## PROBLEM STATEMENT
Would you set down every line of the data below exactly as it reads?

Start of DATASET EXCERPTS

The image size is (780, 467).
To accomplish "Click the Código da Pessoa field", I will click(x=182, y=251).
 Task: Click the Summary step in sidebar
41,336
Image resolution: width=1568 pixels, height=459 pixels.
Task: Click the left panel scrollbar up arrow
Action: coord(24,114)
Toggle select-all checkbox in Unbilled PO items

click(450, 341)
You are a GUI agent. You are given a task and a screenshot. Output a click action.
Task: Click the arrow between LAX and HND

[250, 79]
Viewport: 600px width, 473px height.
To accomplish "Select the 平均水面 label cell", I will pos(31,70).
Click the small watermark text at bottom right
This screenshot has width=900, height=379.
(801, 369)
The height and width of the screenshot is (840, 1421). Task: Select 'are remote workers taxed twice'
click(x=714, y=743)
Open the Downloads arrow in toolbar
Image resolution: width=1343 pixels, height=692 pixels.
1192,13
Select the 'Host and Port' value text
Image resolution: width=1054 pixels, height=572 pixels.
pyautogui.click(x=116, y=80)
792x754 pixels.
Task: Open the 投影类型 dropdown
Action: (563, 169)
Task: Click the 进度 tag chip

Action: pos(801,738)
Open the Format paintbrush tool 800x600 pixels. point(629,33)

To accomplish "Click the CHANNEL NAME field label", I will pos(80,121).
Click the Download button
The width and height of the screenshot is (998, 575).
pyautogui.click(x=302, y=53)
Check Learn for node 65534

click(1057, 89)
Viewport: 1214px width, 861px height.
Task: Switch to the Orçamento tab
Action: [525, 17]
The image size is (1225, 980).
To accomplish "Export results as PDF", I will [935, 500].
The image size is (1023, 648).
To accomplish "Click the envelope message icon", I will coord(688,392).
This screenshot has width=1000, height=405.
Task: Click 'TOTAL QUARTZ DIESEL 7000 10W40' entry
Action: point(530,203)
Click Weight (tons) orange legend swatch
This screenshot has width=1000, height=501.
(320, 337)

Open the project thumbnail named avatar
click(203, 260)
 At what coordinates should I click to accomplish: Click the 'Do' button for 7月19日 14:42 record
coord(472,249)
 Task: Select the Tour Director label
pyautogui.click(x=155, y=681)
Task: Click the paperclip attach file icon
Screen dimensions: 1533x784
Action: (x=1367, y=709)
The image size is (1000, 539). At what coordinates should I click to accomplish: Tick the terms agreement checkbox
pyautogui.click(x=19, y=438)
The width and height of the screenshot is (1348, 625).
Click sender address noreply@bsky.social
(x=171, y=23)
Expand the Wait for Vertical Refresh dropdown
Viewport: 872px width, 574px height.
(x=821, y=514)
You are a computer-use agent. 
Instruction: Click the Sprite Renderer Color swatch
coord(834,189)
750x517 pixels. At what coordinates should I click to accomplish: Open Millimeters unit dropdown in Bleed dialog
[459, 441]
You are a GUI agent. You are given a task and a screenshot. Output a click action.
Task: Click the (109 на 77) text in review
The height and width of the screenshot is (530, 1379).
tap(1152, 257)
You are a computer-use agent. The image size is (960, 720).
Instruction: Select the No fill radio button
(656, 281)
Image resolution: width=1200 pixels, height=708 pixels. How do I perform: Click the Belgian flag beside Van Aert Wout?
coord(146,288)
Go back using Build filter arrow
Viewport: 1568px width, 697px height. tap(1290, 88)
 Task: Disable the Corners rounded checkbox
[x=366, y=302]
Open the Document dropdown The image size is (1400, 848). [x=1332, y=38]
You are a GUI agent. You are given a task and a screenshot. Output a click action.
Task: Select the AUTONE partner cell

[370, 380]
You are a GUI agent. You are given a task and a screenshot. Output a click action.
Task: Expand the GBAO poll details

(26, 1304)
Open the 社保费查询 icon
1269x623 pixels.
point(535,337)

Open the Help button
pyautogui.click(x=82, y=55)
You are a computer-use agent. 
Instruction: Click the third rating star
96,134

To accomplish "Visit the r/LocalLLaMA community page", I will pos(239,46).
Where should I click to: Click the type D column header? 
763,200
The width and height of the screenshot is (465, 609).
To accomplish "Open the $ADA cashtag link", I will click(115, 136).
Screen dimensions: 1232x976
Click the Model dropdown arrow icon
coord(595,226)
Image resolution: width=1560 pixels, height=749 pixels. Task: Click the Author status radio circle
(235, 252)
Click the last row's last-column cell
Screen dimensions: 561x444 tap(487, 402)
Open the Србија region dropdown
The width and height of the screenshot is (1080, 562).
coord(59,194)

End of DATASET EXCERPTS

## OUTPUT OF THE EXERCISE
The image size is (780, 467).
To accomplish "Click the Código da Pessoa field", I will click(x=182, y=251).
 Task: Click the Summary step in sidebar
41,336
Image resolution: width=1568 pixels, height=459 pixels.
Task: Click the left panel scrollbar up arrow
Action: coord(24,114)
Toggle select-all checkbox in Unbilled PO items

click(450, 341)
You are a GUI agent. You are given a task and a screenshot. Output a click action.
Task: Click the arrow between LAX and HND

[250, 79]
Viewport: 600px width, 473px height.
To accomplish "Select the 平均水面 label cell", I will pos(31,70).
Click the small watermark text at bottom right
This screenshot has width=900, height=379.
(801, 369)
The height and width of the screenshot is (840, 1421). Task: Select 'are remote workers taxed twice'
click(x=714, y=743)
Open the Downloads arrow in toolbar
Image resolution: width=1343 pixels, height=692 pixels.
1192,13
Select the 'Host and Port' value text
Image resolution: width=1054 pixels, height=572 pixels.
pyautogui.click(x=116, y=80)
792x754 pixels.
Task: Open the 投影类型 dropdown
Action: (563, 169)
Task: Click the 进度 tag chip

Action: pos(801,738)
Open the Format paintbrush tool 800x600 pixels. point(629,33)

To accomplish "Click the CHANNEL NAME field label", I will pos(80,121).
Click the Download button
The width and height of the screenshot is (998, 575).
pyautogui.click(x=302, y=53)
Check Learn for node 65534

click(1057, 89)
Viewport: 1214px width, 861px height.
Task: Switch to the Orçamento tab
Action: [525, 17]
The image size is (1225, 980).
To accomplish "Export results as PDF", I will [935, 500].
The image size is (1023, 648).
To accomplish "Click the envelope message icon", I will coord(688,392).
This screenshot has width=1000, height=405.
Task: Click 'TOTAL QUARTZ DIESEL 7000 10W40' entry
Action: point(530,203)
Click Weight (tons) orange legend swatch
This screenshot has width=1000, height=501.
(320, 337)

Open the project thumbnail named avatar
click(203, 260)
 At what coordinates should I click to accomplish: Click the 'Do' button for 7月19日 14:42 record
coord(472,249)
 Task: Select the Tour Director label
pyautogui.click(x=155, y=681)
Task: Click the paperclip attach file icon
Screen dimensions: 1533x784
Action: (x=1367, y=709)
The image size is (1000, 539). At what coordinates should I click to accomplish: Tick the terms agreement checkbox
pyautogui.click(x=19, y=438)
The width and height of the screenshot is (1348, 625).
Click sender address noreply@bsky.social
(x=171, y=23)
Expand the Wait for Vertical Refresh dropdown
Viewport: 872px width, 574px height.
(x=821, y=514)
You are a computer-use agent. 
Instruction: Click the Sprite Renderer Color swatch
coord(834,189)
750x517 pixels. At what coordinates should I click to accomplish: Open Millimeters unit dropdown in Bleed dialog
[459, 441]
You are a GUI agent. You are given a task and a screenshot. Output a click action.
Task: Click the (109 на 77) text in review
The height and width of the screenshot is (530, 1379).
tap(1152, 257)
You are a computer-use agent. The image size is (960, 720).
Instruction: Select the No fill radio button
(656, 281)
Image resolution: width=1200 pixels, height=708 pixels. How do I perform: Click the Belgian flag beside Van Aert Wout?
coord(146,288)
Go back using Build filter arrow
Viewport: 1568px width, 697px height. tap(1290, 88)
 Task: Disable the Corners rounded checkbox
[x=366, y=302]
Open the Document dropdown The image size is (1400, 848). [x=1332, y=38]
You are a GUI agent. You are given a task and a screenshot. Output a click action.
Task: Select the AUTONE partner cell

[370, 380]
You are a GUI agent. You are given a task and a screenshot. Output a click action.
Task: Expand the GBAO poll details

(26, 1304)
Open the 社保费查询 icon
1269x623 pixels.
point(535,337)

Open the Help button
pyautogui.click(x=82, y=55)
You are a computer-use agent. 
Instruction: Click the third rating star
96,134

To accomplish "Visit the r/LocalLLaMA community page", I will pos(239,46).
Where should I click to: Click the type D column header? 
763,200
The width and height of the screenshot is (465, 609).
To accomplish "Open the $ADA cashtag link", I will click(115, 136).
Screen dimensions: 1232x976
Click the Model dropdown arrow icon
coord(595,226)
Image resolution: width=1560 pixels, height=749 pixels. Task: Click the Author status radio circle
(235, 252)
Click the last row's last-column cell
Screen dimensions: 561x444 tap(487, 402)
Open the Србија region dropdown
The width and height of the screenshot is (1080, 562).
coord(59,194)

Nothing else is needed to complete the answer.